CHICAGO: In a dramatic volte-face, Chicago officials have dropped their case against Gaurav Bhatia, an Illinois Institute of Technology (IIT) graduate student, who was ticketed for sleeping on the local train.

The case got international attention after Bhatia, 25, refused to pay the $50 fine for sleeping in the Chicago Transit Authority (CTA) train.

Police had alleged Bhatia was sprawled out on the train in a way that could have posed a threat to other passengers. Bhatia called the charges ridiculous and vowed to fight it.

The hearing was something of an anti-climax. It lasted for barely 45 seconds.

“First they gave me a ticket for sleeping dangerously on the CTA. They say they will fight. Then they drop the case. Do you think they were embarrassed? I happen to think so,” Bhatia said.

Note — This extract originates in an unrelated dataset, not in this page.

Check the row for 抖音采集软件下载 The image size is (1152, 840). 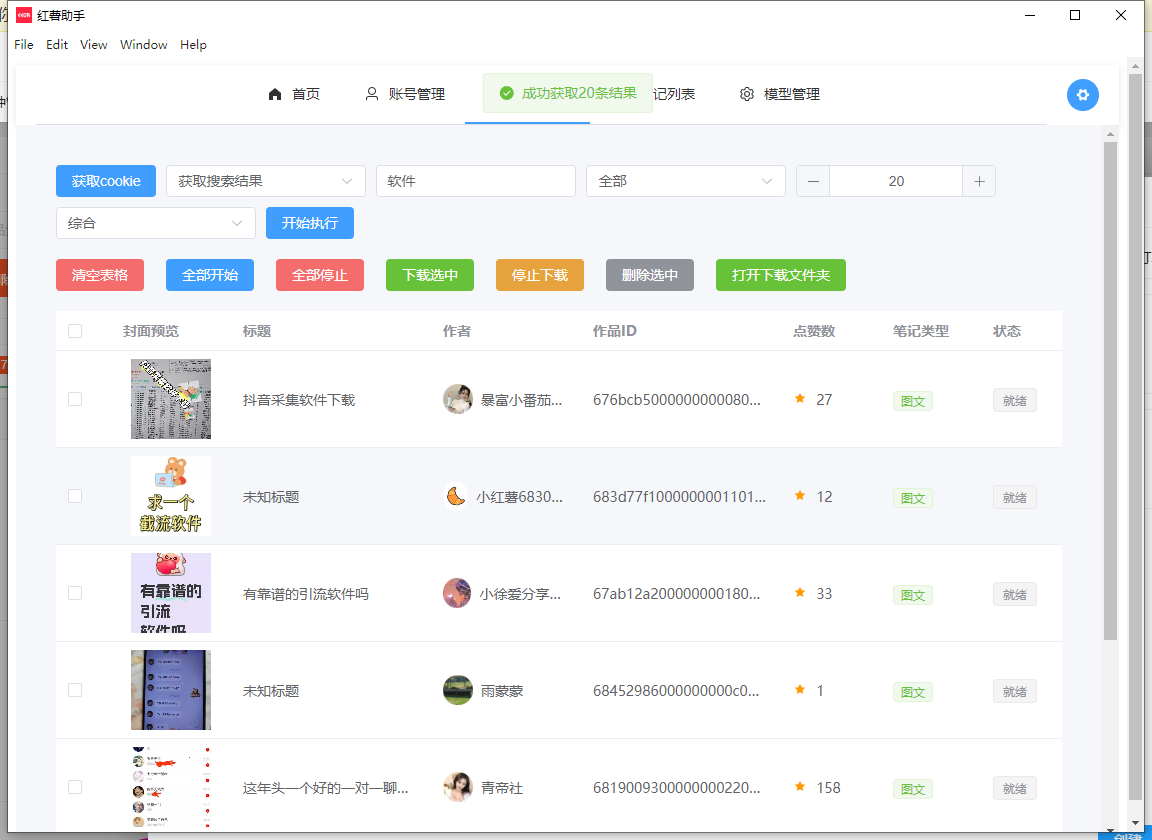pos(75,399)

Senior Counsel James McIsaac of the city’s law department, announcing the dropping of the case, said: “At this time, the city makes a motion to non suit this matter.”

McIsaac declined to comment to reporters after the hearing.

In a statement, the police department said it stood by the officer who wrote the citation. It was dismissing the ticket “due to the minor nature of the offense, but stands behind the actions of the officer for his attention to duty,” the statement said.

Bhatia’s lawyers, Adam Goodman and Brad Ockene, were at the hearing, along with two others from the attorneys firm of Lovells, associate Erin O’Brien and legal assistant Mark Ruggiero. The attorneys offered their services for free.

They had a thick book of briefs, arguing that the CTA’s sleeping dangerously ordinance is inconsistently enforced and unconstitutional. They also brought two large exhibits on a poster board.

One was full of photographs of various CTA signs warning against illegal acts, which did not include sleeping dangerously.

In the days preceding the hearing, Bhatia got a lot of support from his relatives and friends. A cousin made a T-shirt for him which said, “I got a 50 dollar ticket for sleeping on the CTA!”

Bhatia’s fellow students at the IIT coined slogans in Hindi to chant outside the court. One of them was ‘Hai, CTA, Hai, Hai.’

Bhatia was at pains to explain to Americans that “Hai” was a condemnation and did not mean “Hello.”

Another slogan was ‘Veer Bahadur Gaurav Amar Rahe’ (Long Live Brave Gaurav).

After his case hit the headlines, Bhatia was interviewed by several television and radio stations, including the BBC. A columnist in the Chicago Tribune noted that he had got coverage even in The Times of India.

A recent opinion poll showed that 92.8 percent of subway commuters polled in Chicago felt that sleeping on the subway trains should not be a crime.